Some embodiments are directed to a method of determining a variant of a target protein, comprising: identifying, for a latent variable statistical model (LVSM) configured to generate output indicating one or more biological sequences corresponding to one or more variants of the target protein, parameters of a distribution over a latent space of the LVSM corresponding to an input biological sequence obtained at least in part by sequencing a biological sample of a human; identifying, using the parameters, a point in the latent space of the LVSM; and identifying, using the point and the LVSM, a first output biological sequence associated with a first variant of the target protein.

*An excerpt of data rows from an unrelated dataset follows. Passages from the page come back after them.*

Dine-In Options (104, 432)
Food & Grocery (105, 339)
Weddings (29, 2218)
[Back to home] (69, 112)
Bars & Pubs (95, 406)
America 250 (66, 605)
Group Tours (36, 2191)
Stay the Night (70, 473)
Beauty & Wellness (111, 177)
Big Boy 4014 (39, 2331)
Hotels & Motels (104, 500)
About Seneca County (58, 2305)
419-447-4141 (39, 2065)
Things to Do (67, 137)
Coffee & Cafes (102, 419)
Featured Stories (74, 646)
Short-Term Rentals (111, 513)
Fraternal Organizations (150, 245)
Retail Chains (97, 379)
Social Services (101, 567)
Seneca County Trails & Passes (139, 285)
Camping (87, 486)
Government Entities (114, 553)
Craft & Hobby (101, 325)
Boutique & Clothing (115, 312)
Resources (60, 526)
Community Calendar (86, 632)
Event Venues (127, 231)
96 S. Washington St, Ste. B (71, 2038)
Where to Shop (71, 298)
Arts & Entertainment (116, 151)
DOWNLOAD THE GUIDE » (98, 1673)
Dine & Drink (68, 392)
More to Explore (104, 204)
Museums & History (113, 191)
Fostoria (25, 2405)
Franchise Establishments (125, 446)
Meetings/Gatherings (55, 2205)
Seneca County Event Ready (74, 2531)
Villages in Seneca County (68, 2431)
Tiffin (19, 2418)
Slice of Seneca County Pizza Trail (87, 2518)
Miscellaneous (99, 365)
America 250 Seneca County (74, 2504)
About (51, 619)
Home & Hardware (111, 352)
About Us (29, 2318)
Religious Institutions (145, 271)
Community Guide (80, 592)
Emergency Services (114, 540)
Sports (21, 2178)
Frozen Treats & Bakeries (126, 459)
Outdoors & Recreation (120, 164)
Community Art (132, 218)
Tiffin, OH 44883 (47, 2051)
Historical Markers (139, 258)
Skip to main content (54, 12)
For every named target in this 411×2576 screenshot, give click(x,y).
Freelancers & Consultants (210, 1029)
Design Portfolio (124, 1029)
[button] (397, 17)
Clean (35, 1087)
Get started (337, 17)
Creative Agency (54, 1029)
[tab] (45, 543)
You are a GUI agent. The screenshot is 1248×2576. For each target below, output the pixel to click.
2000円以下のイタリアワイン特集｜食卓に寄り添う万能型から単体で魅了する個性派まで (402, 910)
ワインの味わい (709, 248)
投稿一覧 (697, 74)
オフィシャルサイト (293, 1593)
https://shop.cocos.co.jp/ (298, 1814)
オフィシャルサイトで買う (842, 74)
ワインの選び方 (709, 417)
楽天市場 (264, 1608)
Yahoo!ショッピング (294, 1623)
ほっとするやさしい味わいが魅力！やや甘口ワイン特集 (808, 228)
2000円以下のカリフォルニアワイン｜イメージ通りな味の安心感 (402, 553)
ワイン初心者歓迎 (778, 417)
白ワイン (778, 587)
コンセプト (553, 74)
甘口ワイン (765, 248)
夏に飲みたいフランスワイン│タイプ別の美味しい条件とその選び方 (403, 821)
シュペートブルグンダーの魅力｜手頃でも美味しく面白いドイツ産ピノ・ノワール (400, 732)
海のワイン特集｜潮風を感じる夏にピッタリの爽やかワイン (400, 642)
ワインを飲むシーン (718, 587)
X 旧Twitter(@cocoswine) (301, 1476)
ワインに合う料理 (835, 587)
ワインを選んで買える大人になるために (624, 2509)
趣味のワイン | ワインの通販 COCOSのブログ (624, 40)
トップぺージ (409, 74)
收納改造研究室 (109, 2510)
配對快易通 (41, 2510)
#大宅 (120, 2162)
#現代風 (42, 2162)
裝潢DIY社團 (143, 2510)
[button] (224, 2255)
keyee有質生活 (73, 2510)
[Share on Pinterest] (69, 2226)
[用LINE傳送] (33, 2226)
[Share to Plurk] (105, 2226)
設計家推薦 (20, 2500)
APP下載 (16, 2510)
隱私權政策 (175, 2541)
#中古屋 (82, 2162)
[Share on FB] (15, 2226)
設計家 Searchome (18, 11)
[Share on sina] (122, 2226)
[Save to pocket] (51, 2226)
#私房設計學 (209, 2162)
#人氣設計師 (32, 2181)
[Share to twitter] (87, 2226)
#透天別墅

In some embodiments, identifying the point comprises: sampling the point from the latent space according to the distribution. In some embodiments, identifying the point comprises: scaling the distribution, at least in part, by modifying the parameters to obtain a scaled distribution; and sampling the point from the latent space according to the scaled distribution. In some embodiments, identifying the point comprises sampling the point using a concentric sampling technique. In some embodiments, identifying the point comprises sampling the point using a random sampling technique. In some embodiments, identifying the point comprises sampling the point using an interpolation sampling technique. In some embodiments, identifying the point comprises sampling the point using a learned manifold sampling technique.

In some embodiments, the method further comprises identifying the parameters of the distribution by providing the input biological sequence as input to the LVSM.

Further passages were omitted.